RECORDS SUPPLIED:
•••
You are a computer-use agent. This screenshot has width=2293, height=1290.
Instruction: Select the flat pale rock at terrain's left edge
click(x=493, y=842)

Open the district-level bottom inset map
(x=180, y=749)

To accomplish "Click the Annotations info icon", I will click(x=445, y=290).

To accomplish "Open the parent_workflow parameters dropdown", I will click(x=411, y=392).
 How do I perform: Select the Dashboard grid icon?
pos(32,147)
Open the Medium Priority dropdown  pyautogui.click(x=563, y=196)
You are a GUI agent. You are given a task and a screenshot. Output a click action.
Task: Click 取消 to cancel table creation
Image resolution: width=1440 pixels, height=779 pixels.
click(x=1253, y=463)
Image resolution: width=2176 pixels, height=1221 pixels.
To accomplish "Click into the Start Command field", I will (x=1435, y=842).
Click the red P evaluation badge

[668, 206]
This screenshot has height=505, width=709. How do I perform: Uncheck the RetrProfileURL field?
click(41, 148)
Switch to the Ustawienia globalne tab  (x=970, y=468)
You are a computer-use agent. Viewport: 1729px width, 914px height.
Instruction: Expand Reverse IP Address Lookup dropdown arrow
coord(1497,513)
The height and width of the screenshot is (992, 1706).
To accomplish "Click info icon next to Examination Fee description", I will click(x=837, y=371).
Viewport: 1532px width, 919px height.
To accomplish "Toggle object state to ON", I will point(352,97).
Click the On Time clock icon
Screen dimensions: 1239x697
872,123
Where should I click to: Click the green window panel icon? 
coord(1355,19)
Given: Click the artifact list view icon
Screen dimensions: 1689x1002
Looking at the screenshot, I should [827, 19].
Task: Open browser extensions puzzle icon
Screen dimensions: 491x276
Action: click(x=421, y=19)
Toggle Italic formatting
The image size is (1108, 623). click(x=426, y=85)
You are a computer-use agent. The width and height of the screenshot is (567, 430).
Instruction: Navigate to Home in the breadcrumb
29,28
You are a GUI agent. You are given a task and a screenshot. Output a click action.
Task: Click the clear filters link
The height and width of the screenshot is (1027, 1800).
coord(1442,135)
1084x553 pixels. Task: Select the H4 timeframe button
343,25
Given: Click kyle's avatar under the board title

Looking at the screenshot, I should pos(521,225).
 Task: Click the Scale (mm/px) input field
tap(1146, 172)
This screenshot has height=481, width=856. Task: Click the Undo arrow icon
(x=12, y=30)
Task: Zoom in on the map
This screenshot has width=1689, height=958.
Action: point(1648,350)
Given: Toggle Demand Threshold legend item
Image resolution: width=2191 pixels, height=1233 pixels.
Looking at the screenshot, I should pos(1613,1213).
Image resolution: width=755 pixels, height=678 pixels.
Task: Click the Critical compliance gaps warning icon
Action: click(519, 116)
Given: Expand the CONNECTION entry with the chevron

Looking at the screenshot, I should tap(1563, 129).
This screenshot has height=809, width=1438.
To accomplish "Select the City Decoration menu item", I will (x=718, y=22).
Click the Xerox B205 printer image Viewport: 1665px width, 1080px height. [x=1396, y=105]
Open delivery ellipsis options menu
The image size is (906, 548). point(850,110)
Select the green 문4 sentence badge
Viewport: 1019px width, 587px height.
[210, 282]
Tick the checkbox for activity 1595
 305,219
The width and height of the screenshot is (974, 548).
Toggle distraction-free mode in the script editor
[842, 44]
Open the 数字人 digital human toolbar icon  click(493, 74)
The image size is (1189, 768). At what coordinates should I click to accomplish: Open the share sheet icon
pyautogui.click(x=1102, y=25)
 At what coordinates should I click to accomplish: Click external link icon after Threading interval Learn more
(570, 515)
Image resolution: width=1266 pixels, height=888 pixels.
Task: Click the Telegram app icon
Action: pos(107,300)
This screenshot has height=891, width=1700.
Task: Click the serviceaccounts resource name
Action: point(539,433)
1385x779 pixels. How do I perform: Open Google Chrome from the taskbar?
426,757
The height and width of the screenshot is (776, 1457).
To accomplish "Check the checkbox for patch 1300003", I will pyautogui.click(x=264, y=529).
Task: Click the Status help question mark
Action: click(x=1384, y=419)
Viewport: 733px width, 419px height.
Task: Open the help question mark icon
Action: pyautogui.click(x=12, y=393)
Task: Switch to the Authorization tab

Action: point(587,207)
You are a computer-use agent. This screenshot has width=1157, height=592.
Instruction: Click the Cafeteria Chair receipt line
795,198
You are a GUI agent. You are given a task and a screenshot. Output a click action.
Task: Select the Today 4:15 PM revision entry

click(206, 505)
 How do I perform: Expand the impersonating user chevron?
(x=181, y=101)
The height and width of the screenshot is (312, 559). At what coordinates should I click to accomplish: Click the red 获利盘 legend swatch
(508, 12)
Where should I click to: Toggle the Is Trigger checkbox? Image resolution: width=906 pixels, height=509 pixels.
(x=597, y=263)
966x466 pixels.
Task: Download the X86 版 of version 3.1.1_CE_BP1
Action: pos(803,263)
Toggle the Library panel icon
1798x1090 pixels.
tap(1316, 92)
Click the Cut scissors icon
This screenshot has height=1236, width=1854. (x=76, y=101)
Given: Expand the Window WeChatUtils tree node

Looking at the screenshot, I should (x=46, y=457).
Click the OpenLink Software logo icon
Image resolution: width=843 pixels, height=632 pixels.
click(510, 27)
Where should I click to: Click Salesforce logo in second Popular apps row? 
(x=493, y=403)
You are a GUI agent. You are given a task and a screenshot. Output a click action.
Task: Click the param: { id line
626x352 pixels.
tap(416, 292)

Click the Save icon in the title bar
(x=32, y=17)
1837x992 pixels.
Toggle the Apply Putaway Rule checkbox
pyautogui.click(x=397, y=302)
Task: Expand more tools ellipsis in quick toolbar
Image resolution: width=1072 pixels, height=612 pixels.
•••
WHAT THE EXERCISE ASKS: The reply should hold only the lines from the first line of the listing above through the line with "Task: Click 取消 to cancel table creation", each copied exactly.

SOLUTION TO THE PROBLEM:
You are a computer-use agent. This screenshot has width=2293, height=1290.
Instruction: Select the flat pale rock at terrain's left edge
click(x=493, y=842)

Open the district-level bottom inset map
(x=180, y=749)

To accomplish "Click the Annotations info icon", I will click(x=445, y=290).

To accomplish "Open the parent_workflow parameters dropdown", I will click(x=411, y=392).
 How do I perform: Select the Dashboard grid icon?
pos(32,147)
Open the Medium Priority dropdown  pyautogui.click(x=563, y=196)
You are a GUI agent. You are given a task and a screenshot. Output a click action.
Task: Click 取消 to cancel table creation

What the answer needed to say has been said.